The Spooners of Porthmadog refers to the Spooner family of Porthmadog, North Wales who made important contributions to the development of narrow gauge railways both locally and throughout the world. James Spooner, together with his sons James Swinton and Charles Easton and other members of their family, constructed and managed the Ffestiniog Railway for over fifty years. In North Wales they were involved in the promotion of numerous railway schemes including many quarry lines, the Talyllyn Railway, the Festiniog and Blaenau Railway, the North Wales Narrow Gauge Railways and the Carnarvonshire Railway. Through publications and overseas family commissions they influenced narrow gauge railway construction in Russia, America and throughout the British Empire.

James Spooner[edit]

Dates 1790-1856[1]

Family[edit]

James Spooner was born at Leigh near Worcester in 1790, he trained as a land surveyor and is believed to have worked as a civilian member of an Ordnance Survey team. He married in 1813 and his first three children were Matthew, James Swinton, and Caroline. From 1818 to 1824, they lived at Maentwrog where Charles Easton, Louisa, Thomas and Amelia were born. When the North Wales survey was completed in 1823, Spooner, with his growing family, stayed and worked as a freelance surveyor. In 1825, Spooner took a lease of Wm. Madocks house Tanyrallt Isa at Tremadog where Elizabeth and Harriet were born and Caroline was accidentally shot dead by Matthew. Finally, the family moved to Morfa Lodge in Porthmadog where William was born in 1834.

Ffestiniog Railway survey[edit]

Spooner was already well established as a local surveyor and he had surveyed inclines and a tramway (never to be built) from the Moelwyns to Porthmadog via the Croesor valley, when, in 1830, Henry Archer commissioned him to survey a suitable route for the Ffestiniog Railway. James Swinton and Charles Easton both assisted their father in this work. Spooner also had an experienced assistant in Thomas Prichard who had worked for Stephenson.

> [REQUEST A] Decide whether each statement agrees with the passage on the Spooners of Porthmadog, answering yes or no and quoting the deciding words: (i) James Spooner was born at Leigh near Worcester in 1790. (ii) Henry Archer commissioned Spooner to survey the Ffestiniog Railway route in 1825. (iii) William was born at Tanyrallt Isa in Tremadog.
> [REQUEST B] Reproduce verbatim the part of the passage on the Spooners of Porthmadog between "Spooner was already" and "worked for Stephenson.", inclusive.

> [INFORMATION SUPPLIED]
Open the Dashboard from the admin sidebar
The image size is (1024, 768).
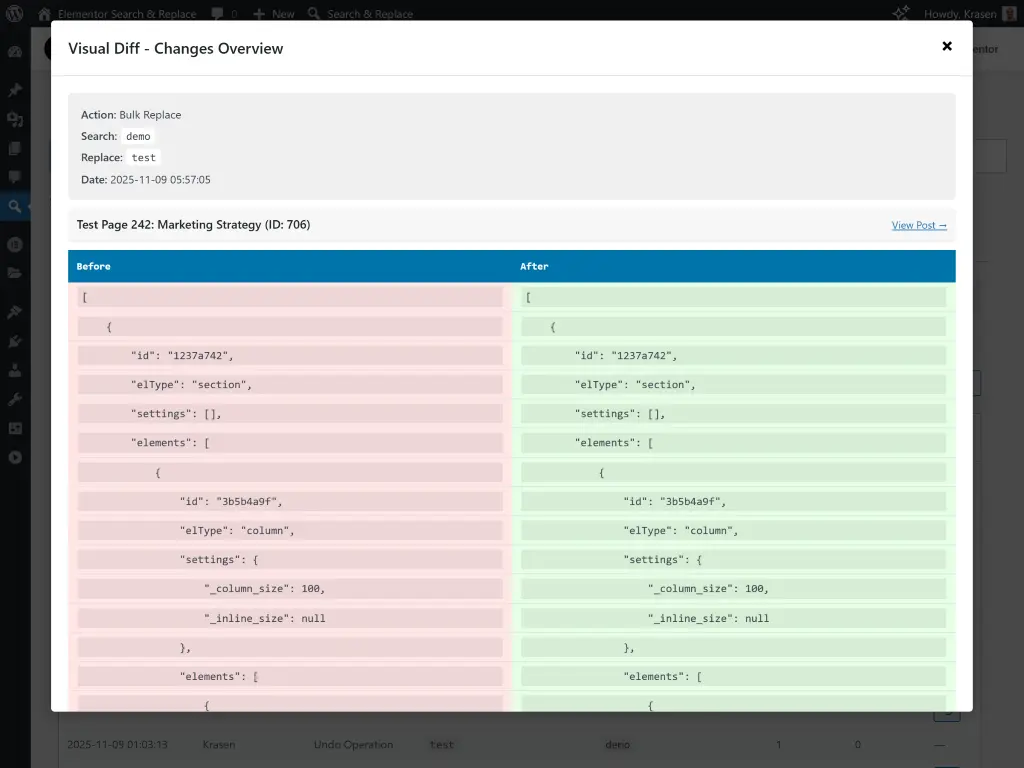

> [COMPLETE ANSWER A]
(i) Yes: "James Spooner was born at Leigh near Worcester in 1790"
(ii) No: "in 1830, Henry Archer commissioned him to survey a suitable route for the Ffestiniog Railway"
(iii) No: "the family moved to Morfa Lodge in Porthmadog where William was born in 1834"

> [COMPLETE ANSWER B]
Spooner was already well established as a local surveyor and he had surveyed inclines and a tramway (never to be built) from the Moelwyns to Porthmadog via the Croesor valley, when, in 1830, Henry Archer commissioned him to survey a suitable route for the Ffestiniog Railway. James Swinton and Charles Easton both assisted their father in this work. Spooner also had an experienced assistant in Thomas Prichard who had worked for Stephenson.